- **Aim**:
Add 138 to each coordinate in the answers and rewrite all the data below line for line, keeping every other word unchanged. Leave the pictures out.

- **Record list**:
%%

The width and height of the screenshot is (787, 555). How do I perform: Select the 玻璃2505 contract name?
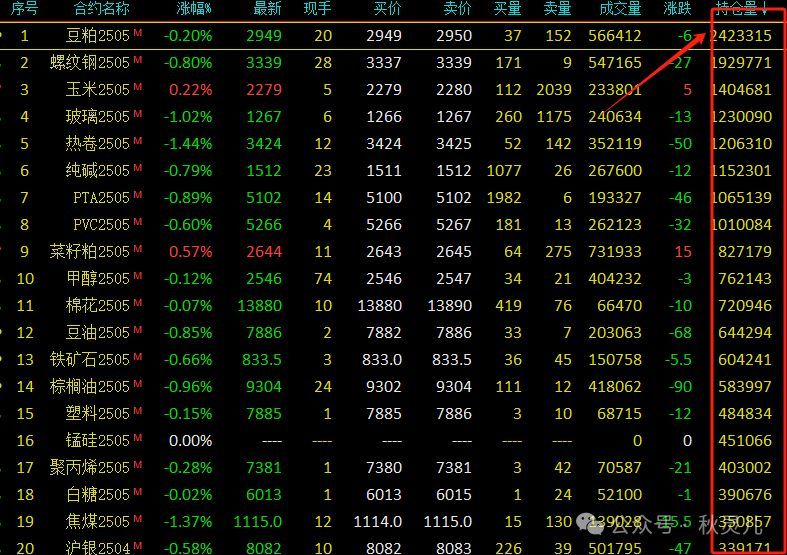[96, 117]
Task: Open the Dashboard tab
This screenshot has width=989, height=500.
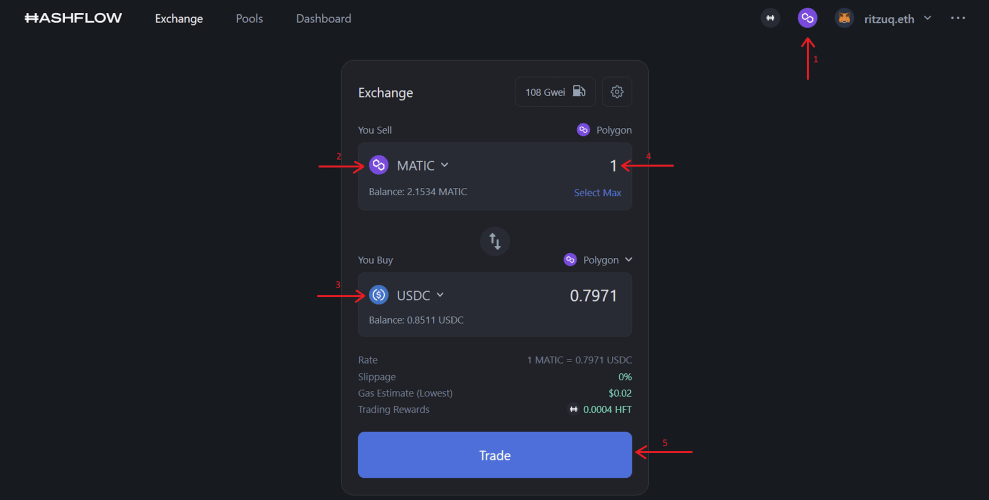Action: [x=324, y=18]
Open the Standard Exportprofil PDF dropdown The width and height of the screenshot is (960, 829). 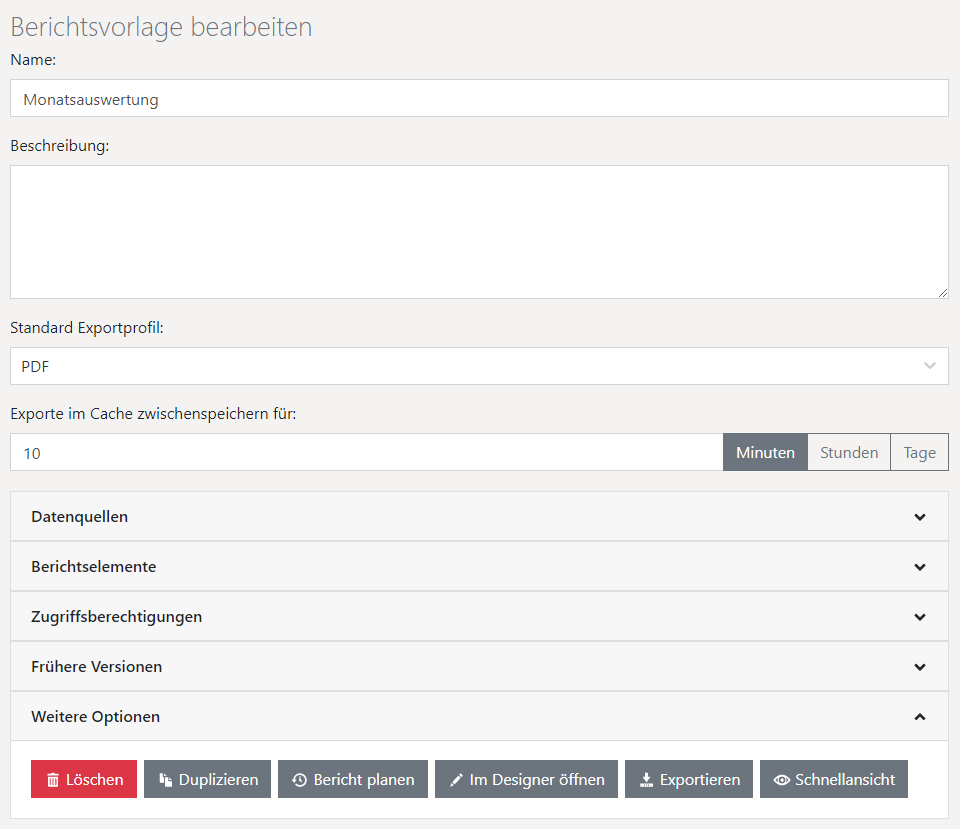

%%

- **Answer for this exercise**:
The width and height of the screenshot is (787, 555). How do I perform: Select the 玻璃2505 contract name?
[234, 255]
Task: Open the Dashboard tab
This screenshot has width=989, height=500.
Action: [x=462, y=156]
Open the Standard Exportprofil PDF dropdown The width and height of the screenshot is (960, 829). 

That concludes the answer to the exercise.